State v. Michael G. Mertes, 2008 WI App 179, PFR filed 12/17/08
For Mertes: Andrea Taylor Cornwall, SPD, Milwaukee Appellate

Issue: Whether finding the sleeping occupant of a vehicle parked at a gas station, with engine off but key in the ignition, along with other factors sufficiently proved the OWI element of “operating.”

Holding:

¶13      Wisconsin Stat. § 346.63(3)(b) defines “operate” as “the physical manipulation or activation of any of the controls of a motor vehicle necessary to put it in motion.” Mertes’ argument focuses almost exclusively on the definition of “operation” under Wis. Stat. § 346.63 and whether Mertes’ presence in the driver’s seat of the vehicle with the engine off but with the keys in the ignition is sufficient to prove “operation.” Mertes’ argument misses the mark. The issue is not whether Mertes was operating the vehicle at the moment the police approached him, but rather whether there was enough circumstantial evidence to prove that he drove the car to the gas station. [5]

¶14      “Circumstantial evidence is evidence from which a jury may logically find other facts according to common knowledge and experience.” Wis JI—Criminal 170. Here, the State’s case was built on circumstantial evidence—or, as the State characterizes it, “the entirely reasonable inference that Mertes had operated the car before the police ever arrived on the scene by driving it into the gas station.” The circumstantial evidence underlying the State’s theory included: (1) Mertes sitting behind the wheel of a vehicle parked at a gas pump with the keys in the ignition in the auxiliary position, (2) his statement that he had been there for approximately ten minutes, (3) his statement that he had come from Milwaukee and was headed back to Milwaukee, and (4) the lack of any evidence to suggest that the passenger (or any other specifically identified individual) had operated the vehicle—indeed Rocklewitz testified that the passenger in the vehicle was incoherent and unable to remain awake. As the State aptly points out, “Vehicles do not simply materialize next to gas pumps at filling stations. They are driven to such locations.”
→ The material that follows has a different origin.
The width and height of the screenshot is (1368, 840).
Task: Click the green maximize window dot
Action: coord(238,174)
Village of Cross Plains v. Kristin J. Haanstad, 2006 WI 16, distinguished, ¶13 n. 5, on basis “that there was undisputed evidence in Haanstad that someone else had driven the vehicle to that spot.” Milwaukee County v. Proegler, 95 Wis. 2d 614, 628, 291 N.W.2d 608 (Ct. App. 1980) (“operating” subject to proof by circumstantial evidence, so that “operating” may be found where occupant is found in parked car with engine running), extended:

¶16      While the motor in this case was not running, the keys were in the ignition, the parking and dash lights were on. We believe that even absent a running motor, the jury was entitled to consider the circumstantial evidence in this case to determine how and when the car arrived where it did and whether it was Mertes who operated it.  Indeed, the supreme court contemplated the potential for such a case in Burg ex rel. Weichert v. Cincinnati Casualty Insurance Co., 2002 WI 76, 254 Wis. 2d 36, 645 N.W.2d 880. There, the court observed, “‘[O]peration’ for purposes of the drunk driving laws can be proved circumstantially. A defendant found intoxicated behind the wheel of a parked car with its engine off but still warm might well be prosecuted on that circumstantial evidence of recent ‘operation.’” Id., ¶27 n.8.
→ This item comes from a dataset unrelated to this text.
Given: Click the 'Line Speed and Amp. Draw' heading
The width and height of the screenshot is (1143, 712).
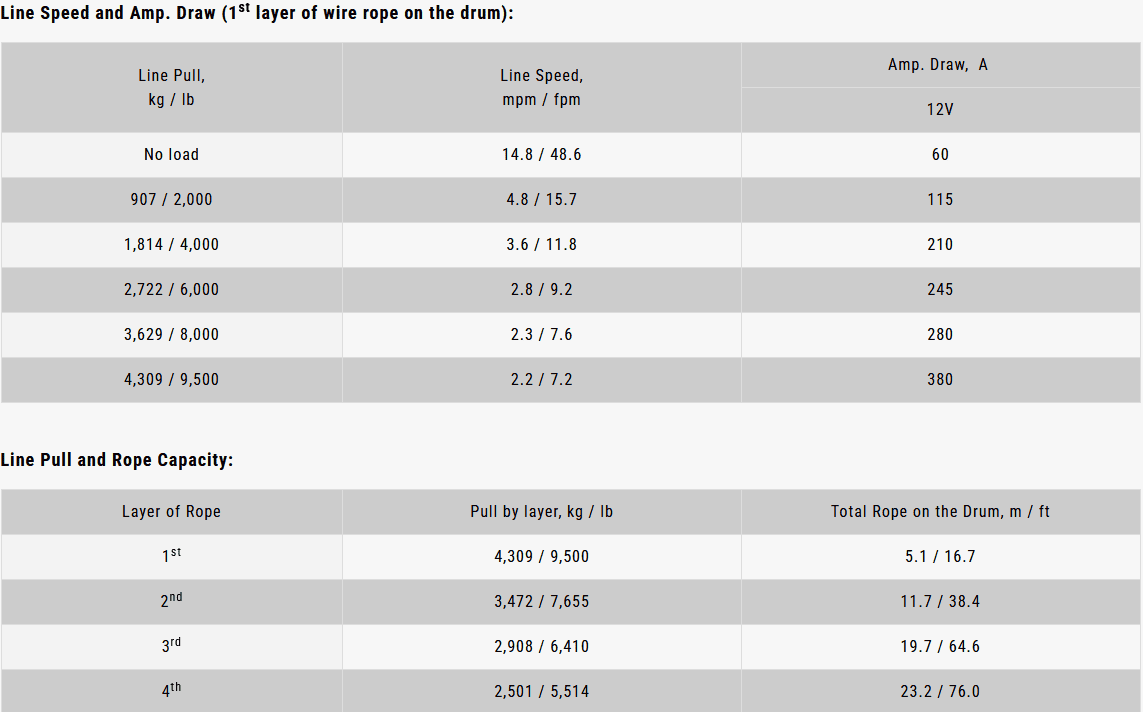Looking at the screenshot, I should click(257, 15).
Evidence also held sufficient with respect to operating on “highway”:

¶19      Mertes’ argument on appeal is limited to whether a gas station parking lot qualifies as a “highway.” He does not dispute, and could not dispute, that the roads leading to the gas station are indeed “highways” as defined by Wis. Stat. § 340.01(22). [7] Having concluded that the circumstantial evidence was sufficient to support the jury’s verdict that Mertes operated a motor vehicle, we likewise conclude that the same evidence is sufficient to support a finding that he had done so on a highway prior to arriving at the gas station.